━━━ Extracted records ━━━

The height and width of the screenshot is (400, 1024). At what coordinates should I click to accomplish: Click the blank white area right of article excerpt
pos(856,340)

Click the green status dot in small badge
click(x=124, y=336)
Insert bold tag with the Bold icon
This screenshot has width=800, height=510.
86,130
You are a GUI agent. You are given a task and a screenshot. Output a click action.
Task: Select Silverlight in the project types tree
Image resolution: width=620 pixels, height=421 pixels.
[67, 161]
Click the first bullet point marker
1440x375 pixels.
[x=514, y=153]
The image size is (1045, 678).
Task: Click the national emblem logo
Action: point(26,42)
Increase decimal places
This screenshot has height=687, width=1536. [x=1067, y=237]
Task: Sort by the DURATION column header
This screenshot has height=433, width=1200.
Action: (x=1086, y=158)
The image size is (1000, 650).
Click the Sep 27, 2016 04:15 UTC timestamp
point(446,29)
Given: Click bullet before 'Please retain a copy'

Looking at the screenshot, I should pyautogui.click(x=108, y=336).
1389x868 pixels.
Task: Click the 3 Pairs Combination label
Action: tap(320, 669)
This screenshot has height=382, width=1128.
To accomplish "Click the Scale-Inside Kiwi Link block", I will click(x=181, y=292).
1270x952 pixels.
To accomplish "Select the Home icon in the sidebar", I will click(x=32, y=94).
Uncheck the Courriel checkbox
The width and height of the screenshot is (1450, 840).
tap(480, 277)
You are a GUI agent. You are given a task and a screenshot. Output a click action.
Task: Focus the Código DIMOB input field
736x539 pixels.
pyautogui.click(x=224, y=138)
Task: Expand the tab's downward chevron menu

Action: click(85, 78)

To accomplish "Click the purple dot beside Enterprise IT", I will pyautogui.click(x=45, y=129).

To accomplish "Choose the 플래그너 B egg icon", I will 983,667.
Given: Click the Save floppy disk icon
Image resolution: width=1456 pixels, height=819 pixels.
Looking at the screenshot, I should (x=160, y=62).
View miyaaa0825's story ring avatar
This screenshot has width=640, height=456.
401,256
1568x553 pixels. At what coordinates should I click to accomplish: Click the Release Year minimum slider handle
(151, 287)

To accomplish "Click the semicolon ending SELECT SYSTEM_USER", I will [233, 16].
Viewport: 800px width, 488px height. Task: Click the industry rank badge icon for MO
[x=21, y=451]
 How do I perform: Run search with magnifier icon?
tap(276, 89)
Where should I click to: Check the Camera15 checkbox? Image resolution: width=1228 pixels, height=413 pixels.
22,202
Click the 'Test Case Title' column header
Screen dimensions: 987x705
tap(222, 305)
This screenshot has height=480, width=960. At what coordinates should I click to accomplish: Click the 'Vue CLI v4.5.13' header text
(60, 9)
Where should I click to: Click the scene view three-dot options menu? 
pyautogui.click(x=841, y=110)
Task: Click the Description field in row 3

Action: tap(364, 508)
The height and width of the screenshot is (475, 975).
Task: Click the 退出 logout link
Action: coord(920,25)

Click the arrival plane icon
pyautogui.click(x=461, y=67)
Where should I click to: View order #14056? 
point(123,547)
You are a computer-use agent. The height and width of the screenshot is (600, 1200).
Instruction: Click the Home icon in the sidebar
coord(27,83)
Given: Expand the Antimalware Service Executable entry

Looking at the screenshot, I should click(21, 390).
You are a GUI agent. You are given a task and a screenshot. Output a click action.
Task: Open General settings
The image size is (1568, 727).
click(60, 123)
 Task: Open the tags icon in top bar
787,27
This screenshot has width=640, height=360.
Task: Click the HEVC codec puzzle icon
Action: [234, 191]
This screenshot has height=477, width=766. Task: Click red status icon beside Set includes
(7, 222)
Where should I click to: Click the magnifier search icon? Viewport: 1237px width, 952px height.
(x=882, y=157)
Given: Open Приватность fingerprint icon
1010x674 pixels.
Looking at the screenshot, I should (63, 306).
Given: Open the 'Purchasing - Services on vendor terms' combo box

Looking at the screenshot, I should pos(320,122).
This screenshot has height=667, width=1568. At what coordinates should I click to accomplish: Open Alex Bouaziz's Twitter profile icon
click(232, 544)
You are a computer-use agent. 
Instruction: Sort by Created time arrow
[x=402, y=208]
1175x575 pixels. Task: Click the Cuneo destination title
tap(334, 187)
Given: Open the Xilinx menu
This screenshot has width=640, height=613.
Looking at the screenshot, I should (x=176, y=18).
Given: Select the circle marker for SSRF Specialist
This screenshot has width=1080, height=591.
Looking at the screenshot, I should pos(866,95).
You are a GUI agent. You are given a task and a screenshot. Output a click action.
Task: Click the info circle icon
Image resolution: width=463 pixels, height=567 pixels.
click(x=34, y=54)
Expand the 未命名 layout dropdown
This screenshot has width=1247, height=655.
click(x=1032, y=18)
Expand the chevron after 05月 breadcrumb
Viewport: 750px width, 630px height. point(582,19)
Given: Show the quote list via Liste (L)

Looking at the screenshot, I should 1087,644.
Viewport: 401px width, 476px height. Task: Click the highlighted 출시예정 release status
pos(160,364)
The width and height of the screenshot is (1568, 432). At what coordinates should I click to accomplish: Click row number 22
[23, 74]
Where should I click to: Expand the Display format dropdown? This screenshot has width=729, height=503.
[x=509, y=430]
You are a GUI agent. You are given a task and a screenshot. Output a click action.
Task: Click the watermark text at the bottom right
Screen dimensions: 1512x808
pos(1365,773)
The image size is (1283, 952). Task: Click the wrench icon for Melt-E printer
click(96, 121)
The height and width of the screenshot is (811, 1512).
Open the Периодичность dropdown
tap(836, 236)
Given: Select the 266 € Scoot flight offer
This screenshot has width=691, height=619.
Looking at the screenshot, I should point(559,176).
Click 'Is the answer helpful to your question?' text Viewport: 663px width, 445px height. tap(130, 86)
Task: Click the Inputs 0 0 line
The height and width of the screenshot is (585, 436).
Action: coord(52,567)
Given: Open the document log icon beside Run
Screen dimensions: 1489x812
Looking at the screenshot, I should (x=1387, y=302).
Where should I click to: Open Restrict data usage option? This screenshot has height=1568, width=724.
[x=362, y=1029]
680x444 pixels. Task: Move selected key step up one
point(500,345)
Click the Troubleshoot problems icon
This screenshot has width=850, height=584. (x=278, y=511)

━━━

Problem statement >>
Give only the number of lines above that hold the string "marker".

Your solution >>
2